I too have struggled with this, so I'll share a few things that I do to help ease the awkwardness. Oftentimes when two people approach a door at the same time, one will open it for the other.
If one person is holding the door for the other, the body language is very simple to read.
When I am holding a door open (and I've noticed the same of others holding the door for me), I will step to the side to make it clear that I'm waiting for the other person. So when you approach a door at the same time as someone else, check to see if they have moved to the side to let you pass.
Another piece of body language is the hand gesture. If for instance the door opens next to a wall where one can't step to the side, it's very common to extend your hand, palm up, and make a gesture to indicate that the other person should walk through.
When you should allow the other person through
Knowing what body language to look for is good, but we also need to talk about when to use it. As I'll talk about a bit later, it's usually good to let people exit before you enter. An easy facilitator of this is that doors often open towards the outside. This is important because the most common pattern is for the person on the side that the door opens to hold it (basically, hold the door when you have to pull on it to open it).
When nobody is holding the door
I don't know if this is the same where you live, but where I live, the general rule of thumb is to let whoever is exiting go first. This is most common on public transit (we even have PA announcements reminding everyone to let people exit first before entering), but we also do it for buildings (though most buildings here have revolving doors that facilitate 2 way traffic).

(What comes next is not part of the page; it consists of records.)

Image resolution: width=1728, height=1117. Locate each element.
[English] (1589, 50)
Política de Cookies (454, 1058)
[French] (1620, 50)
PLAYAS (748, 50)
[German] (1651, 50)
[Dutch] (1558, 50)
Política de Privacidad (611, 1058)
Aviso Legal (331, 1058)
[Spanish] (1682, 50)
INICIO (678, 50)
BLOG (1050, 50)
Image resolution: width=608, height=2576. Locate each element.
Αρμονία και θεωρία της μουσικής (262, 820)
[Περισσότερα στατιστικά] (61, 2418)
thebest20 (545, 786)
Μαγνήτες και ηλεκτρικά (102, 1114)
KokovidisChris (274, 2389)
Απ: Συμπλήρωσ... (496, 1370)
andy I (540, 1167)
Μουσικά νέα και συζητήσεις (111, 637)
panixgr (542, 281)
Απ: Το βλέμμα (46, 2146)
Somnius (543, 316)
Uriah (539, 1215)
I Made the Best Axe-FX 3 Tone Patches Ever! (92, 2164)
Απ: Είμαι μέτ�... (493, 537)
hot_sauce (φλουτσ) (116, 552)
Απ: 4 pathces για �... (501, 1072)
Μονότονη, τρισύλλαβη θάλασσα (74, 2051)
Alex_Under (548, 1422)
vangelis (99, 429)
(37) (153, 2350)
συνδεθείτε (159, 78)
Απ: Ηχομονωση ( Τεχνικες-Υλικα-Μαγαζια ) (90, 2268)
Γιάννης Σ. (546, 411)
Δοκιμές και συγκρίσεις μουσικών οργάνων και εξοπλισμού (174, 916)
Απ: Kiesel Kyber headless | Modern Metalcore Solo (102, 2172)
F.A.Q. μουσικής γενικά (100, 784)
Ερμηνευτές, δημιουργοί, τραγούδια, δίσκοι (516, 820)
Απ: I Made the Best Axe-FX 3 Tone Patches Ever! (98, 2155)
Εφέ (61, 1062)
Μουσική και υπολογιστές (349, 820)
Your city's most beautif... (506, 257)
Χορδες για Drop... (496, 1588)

Unfortunately, these tips may not entirely eliminate your awkward interactions. I've been following the "exiting person goes first" concept for as long as I've lived in a highly populated city, and it works about 95% of the time, but you will occasionally run into someone in a hurry who is just going to go through the door first regardless. One other thing when in doubt, I typically wait for the other person to go first, because it's just a kind thing to do, and I try not to be in a hurry.